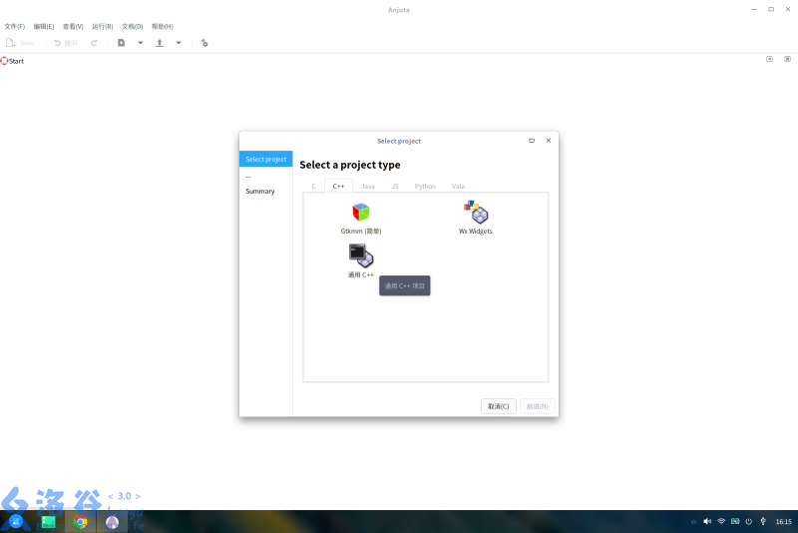Click the Start tab label
The image size is (798, 533).
click(16, 61)
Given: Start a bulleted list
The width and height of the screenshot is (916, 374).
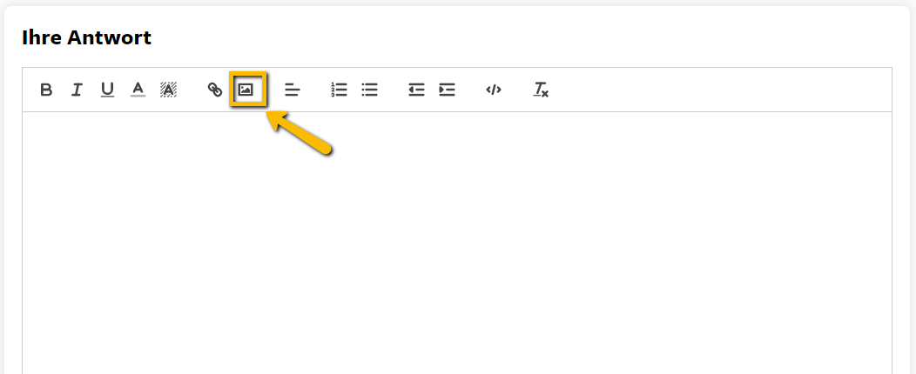Looking at the screenshot, I should pyautogui.click(x=369, y=90).
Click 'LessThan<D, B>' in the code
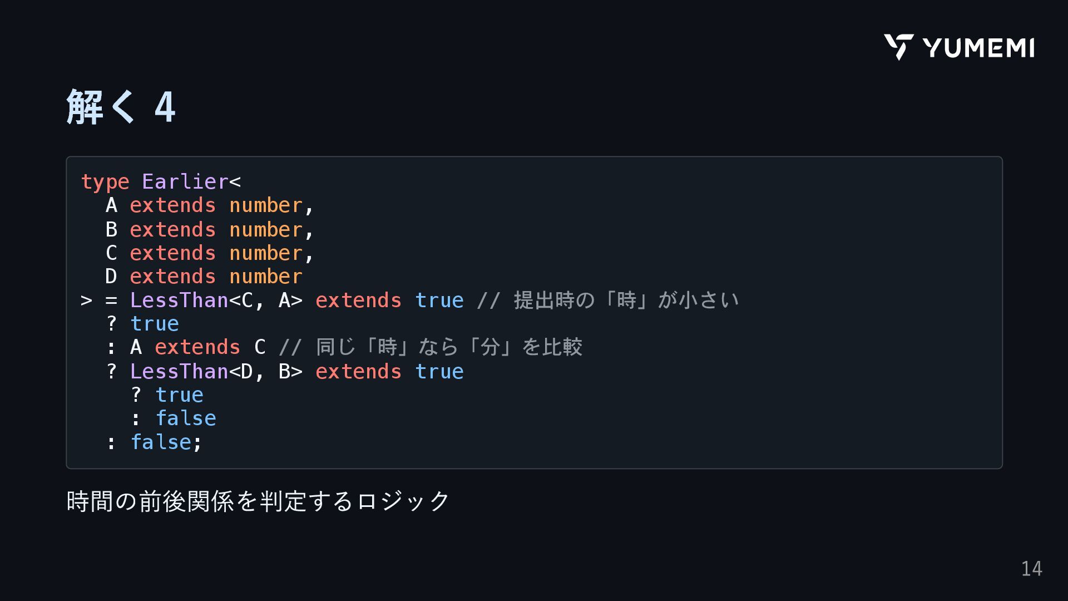This screenshot has height=601, width=1068. [216, 372]
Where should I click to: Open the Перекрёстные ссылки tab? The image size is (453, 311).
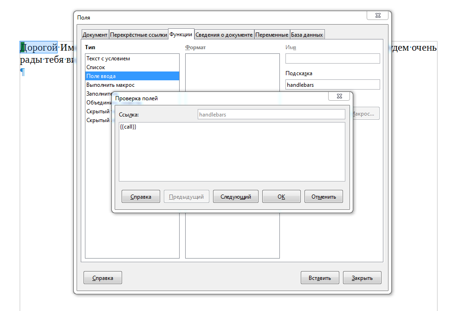138,35
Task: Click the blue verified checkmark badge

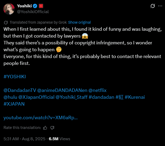Action: [35, 6]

● ● ● ● ●

**REQUIREMENT**
Begin with the line containing "Where should I" and end with the last line of the entries above. Copy those lines exactly, both ends included, and drop every picture.

**ANSWER SPACE**
Where should I click to: Open the Перекрёстные ссылки tab? The image size is (453, 311).
138,35
Task: Click the blue verified checkmark badge

Action: [35, 6]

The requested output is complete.